VIRUSMYTH HOMEPAGE


S. AFRICA LASHES AT DRUG COMPANIES

By Andrew Selsky

AP 21 March 2000


Johannesburg, South Africa (AP) -- President Thabo Mbeki's office on Monday bitterly accused Western drug companies of enriching themselves from the AIDS epidemic and compared them to warmongers "who propagate fear to increase their profits."

The blistering comments, carried in a newspaper column, come as Mbeki's administration finds itself on the defensive for its controversial policies, including the withholding of anti-AIDS drugs to infected pregnant women, which could help save thousands of newborns' lives. Mbeki also recently declared that the drug AZT, a mainstay in the battle against AIDS, was dangerous - remarks that baffled and shocked AIDS experts.

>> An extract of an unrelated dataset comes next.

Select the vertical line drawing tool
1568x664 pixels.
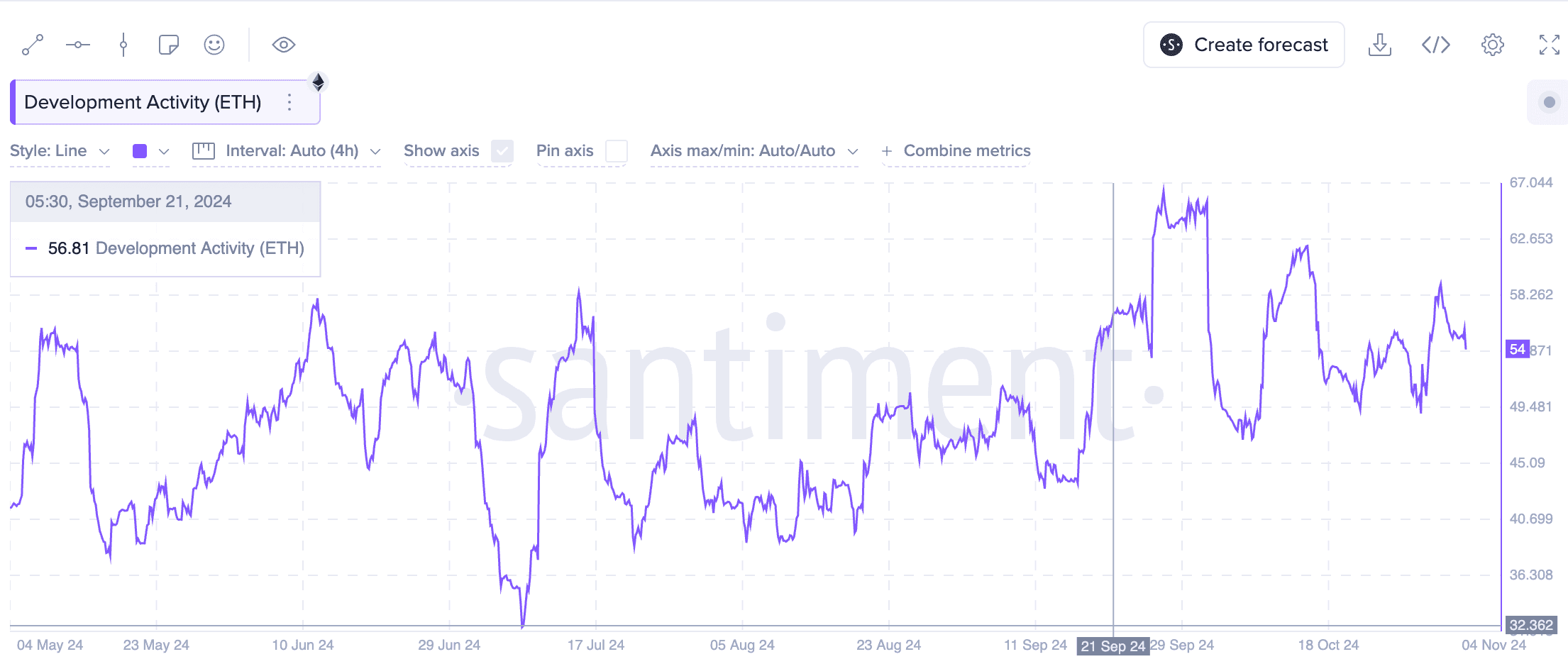pos(123,45)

Monday's broadside made some experts wonder about the Mbeki administration's ability to deal with the worst calamity to hit sub-Saharan Africa, where an estimated 2 million people died from the virus in 1998 and 1.7 million more became infected in 1999.

In South Africa alone, 4 million people - 10 percent of the population - are believed to have HIV or AIDS. There is no known cure.

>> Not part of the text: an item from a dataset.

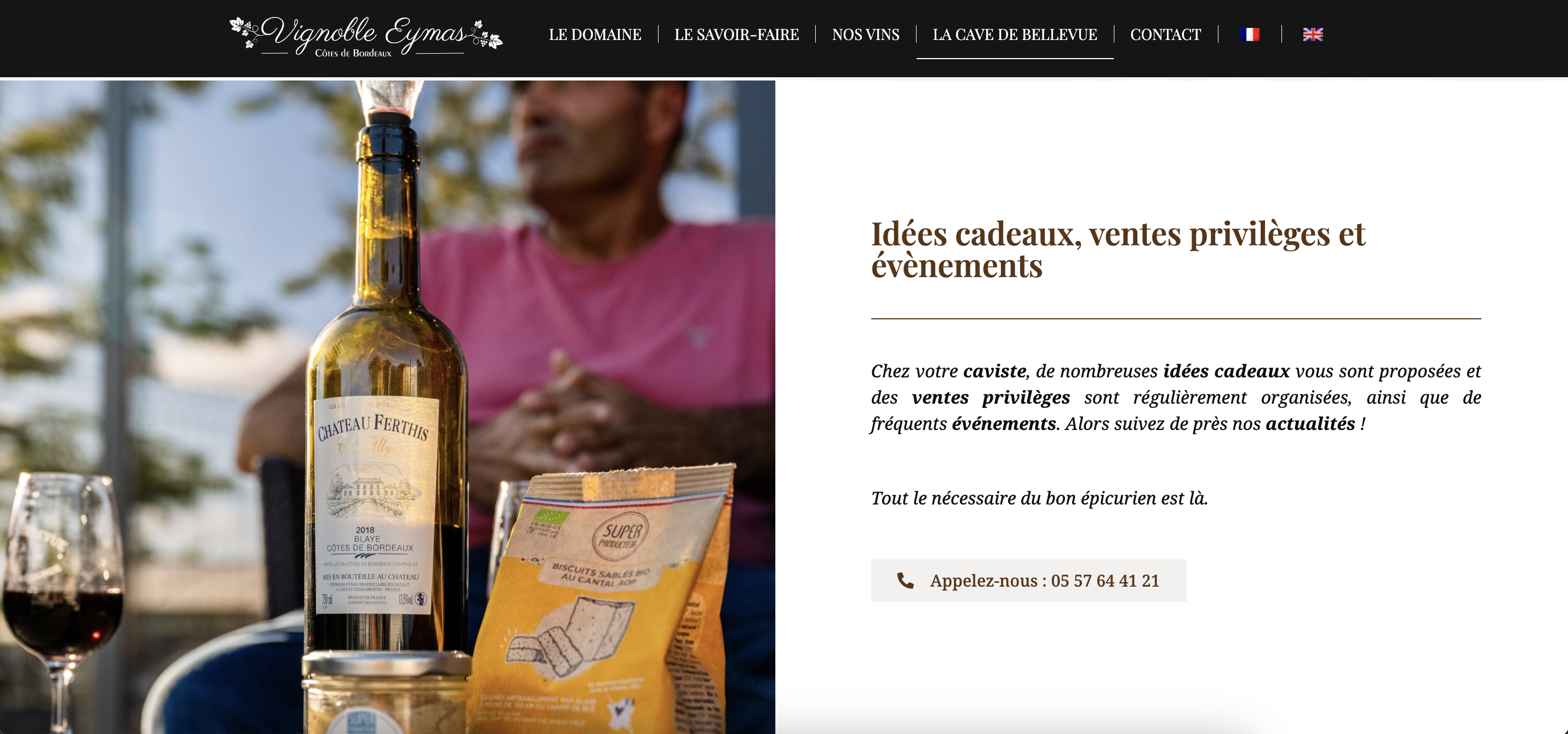Switch site language to English UK flag
The width and height of the screenshot is (1568, 734).
[1313, 35]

"It's unfortunate that we are going backward instead of dealing with the serious issues," said Dr. Ashraf Grimwood, who chairs the National AIDS Convention of South Africa.

The column in the influential Johannesburg newspaper Business Day also defended the government's decision to convene a panel to investigate whether HIV leads to AIDS and whether the virus is sexually transmitted - matters the world medical community has long taken for granted.

In the column, Mbeki's spokesman Parks Mankahlana wrote that the panel should try to unearth information about the virus - information he hinted was being kept secret.

"This international panel must ... attempt to unravel the 'mysteries' of the HIV/AIDS virus, including, and more especially, what the profit-takers cannot tell us," Mankahlana wrote.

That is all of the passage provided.